WHAT THE TASK ASKS: Go through the data below line by line and count those containing the word "list". Reply with the count only.

─── EXTRACTED INFORMATION

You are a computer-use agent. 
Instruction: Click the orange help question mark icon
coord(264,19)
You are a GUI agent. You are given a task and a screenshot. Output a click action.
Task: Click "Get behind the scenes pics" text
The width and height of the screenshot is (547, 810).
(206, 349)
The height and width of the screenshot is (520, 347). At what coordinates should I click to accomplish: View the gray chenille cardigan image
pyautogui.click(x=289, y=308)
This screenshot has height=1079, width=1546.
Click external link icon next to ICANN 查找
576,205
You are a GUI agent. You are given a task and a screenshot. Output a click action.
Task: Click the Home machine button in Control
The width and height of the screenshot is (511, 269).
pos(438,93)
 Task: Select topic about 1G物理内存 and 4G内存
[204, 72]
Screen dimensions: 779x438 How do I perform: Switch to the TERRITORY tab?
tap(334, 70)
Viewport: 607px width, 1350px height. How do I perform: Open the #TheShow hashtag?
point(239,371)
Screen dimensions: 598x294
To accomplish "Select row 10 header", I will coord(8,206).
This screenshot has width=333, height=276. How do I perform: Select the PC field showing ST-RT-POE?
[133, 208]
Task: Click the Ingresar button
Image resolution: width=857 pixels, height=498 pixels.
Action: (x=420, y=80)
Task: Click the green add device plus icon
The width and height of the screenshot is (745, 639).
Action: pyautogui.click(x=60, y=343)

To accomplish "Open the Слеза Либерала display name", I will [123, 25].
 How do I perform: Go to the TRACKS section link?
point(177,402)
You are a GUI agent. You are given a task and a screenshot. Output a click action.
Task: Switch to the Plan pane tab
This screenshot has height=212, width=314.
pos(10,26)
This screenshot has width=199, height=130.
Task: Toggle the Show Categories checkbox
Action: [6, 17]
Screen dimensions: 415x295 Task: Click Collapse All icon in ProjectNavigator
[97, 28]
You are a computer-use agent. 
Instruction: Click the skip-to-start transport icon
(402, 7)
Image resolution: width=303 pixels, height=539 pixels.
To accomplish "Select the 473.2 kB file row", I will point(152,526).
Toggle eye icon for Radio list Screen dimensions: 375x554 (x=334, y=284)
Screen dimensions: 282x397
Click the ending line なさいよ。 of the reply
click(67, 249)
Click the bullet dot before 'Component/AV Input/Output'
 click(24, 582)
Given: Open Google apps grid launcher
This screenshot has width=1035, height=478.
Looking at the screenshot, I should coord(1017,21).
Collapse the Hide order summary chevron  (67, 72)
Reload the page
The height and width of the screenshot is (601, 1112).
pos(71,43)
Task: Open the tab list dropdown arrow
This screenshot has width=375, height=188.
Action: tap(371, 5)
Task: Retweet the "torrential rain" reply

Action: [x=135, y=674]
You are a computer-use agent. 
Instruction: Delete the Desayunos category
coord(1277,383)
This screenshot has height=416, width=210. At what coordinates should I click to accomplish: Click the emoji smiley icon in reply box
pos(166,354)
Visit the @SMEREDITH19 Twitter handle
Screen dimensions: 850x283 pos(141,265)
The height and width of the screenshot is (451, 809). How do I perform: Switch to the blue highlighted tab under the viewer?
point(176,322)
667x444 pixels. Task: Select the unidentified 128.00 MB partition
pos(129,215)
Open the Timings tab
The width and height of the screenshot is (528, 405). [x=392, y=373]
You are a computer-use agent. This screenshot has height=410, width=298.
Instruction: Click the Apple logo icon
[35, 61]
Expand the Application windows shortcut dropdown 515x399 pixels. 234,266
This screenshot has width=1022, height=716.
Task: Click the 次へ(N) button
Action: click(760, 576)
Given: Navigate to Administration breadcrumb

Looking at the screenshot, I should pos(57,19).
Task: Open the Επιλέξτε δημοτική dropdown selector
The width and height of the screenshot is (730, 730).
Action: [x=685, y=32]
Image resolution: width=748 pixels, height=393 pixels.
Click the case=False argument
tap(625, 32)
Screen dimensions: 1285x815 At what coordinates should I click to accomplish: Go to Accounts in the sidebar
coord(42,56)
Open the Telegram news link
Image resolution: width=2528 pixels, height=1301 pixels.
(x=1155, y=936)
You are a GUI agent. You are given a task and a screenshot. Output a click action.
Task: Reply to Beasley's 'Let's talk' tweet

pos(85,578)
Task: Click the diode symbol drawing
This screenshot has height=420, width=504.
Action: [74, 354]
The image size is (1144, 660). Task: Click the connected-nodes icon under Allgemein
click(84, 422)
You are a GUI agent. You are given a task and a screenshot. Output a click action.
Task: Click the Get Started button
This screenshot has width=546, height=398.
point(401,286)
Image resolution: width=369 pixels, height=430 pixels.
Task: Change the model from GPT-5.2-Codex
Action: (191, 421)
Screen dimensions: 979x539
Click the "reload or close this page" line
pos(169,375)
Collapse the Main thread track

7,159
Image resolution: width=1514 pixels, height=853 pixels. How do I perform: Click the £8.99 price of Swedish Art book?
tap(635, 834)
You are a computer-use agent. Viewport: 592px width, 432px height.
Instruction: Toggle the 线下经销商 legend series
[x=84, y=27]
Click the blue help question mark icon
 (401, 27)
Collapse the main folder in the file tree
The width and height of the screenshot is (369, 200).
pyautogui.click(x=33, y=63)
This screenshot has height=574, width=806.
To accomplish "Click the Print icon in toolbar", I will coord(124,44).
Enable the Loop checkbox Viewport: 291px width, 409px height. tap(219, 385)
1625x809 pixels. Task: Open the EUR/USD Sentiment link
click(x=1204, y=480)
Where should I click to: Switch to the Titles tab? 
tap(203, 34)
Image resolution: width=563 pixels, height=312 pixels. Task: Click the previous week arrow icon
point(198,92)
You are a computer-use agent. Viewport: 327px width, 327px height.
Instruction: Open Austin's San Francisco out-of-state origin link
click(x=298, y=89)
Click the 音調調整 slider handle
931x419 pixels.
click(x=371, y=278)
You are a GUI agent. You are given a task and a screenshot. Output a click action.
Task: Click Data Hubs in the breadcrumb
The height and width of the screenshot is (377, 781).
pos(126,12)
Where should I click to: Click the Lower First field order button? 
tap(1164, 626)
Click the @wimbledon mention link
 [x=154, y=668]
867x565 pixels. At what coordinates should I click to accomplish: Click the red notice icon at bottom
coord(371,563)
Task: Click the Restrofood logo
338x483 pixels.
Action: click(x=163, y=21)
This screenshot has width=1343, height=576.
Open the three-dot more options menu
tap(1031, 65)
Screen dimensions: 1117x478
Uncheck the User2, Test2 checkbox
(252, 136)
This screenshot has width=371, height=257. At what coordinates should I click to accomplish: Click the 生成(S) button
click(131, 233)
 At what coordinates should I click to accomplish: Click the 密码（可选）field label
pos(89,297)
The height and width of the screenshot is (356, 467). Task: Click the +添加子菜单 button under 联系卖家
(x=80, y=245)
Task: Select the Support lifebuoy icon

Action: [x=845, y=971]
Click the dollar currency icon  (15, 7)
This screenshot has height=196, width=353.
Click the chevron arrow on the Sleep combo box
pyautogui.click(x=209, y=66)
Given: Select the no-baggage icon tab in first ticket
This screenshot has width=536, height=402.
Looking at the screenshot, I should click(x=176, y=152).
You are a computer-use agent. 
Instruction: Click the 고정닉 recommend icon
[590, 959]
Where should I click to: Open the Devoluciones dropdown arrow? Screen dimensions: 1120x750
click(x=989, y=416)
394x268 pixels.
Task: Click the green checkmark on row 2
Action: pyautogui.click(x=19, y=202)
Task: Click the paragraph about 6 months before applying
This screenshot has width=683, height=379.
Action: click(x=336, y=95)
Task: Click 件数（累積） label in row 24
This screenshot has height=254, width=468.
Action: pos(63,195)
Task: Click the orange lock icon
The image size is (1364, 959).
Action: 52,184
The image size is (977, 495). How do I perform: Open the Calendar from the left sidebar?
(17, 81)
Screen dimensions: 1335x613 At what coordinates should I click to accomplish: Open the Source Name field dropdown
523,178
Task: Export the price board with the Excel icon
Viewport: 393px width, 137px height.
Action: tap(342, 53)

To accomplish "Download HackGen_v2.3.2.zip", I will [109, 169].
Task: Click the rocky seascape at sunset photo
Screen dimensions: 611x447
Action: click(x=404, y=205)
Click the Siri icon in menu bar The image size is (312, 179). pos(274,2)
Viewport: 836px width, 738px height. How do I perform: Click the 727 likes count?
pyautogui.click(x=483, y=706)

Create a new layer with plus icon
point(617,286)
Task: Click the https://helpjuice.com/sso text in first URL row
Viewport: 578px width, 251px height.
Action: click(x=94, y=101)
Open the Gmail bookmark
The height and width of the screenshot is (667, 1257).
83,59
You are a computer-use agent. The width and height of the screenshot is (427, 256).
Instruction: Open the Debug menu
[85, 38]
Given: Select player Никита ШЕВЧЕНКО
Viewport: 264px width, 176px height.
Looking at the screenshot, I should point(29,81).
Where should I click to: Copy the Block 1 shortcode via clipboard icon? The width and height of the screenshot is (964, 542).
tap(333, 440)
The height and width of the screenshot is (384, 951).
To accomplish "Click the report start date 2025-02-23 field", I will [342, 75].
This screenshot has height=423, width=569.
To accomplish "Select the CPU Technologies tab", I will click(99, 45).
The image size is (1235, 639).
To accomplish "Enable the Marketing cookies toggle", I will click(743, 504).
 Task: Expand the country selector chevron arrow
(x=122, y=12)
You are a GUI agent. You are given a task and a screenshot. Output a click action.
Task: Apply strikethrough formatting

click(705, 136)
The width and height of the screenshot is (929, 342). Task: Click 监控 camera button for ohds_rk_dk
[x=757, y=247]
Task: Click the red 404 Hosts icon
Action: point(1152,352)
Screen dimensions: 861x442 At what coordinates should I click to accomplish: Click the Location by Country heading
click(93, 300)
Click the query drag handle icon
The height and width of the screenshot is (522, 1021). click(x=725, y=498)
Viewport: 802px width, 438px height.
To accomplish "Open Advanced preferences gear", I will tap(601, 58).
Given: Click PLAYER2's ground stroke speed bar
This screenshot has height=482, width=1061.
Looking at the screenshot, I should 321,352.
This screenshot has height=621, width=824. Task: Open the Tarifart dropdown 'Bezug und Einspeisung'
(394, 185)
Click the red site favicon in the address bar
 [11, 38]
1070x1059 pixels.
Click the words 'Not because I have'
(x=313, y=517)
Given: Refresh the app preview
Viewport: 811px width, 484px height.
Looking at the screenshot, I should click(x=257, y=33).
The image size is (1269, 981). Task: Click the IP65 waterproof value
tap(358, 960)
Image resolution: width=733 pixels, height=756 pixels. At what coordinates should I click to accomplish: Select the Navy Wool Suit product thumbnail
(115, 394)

──────

TASK ANSWER: 2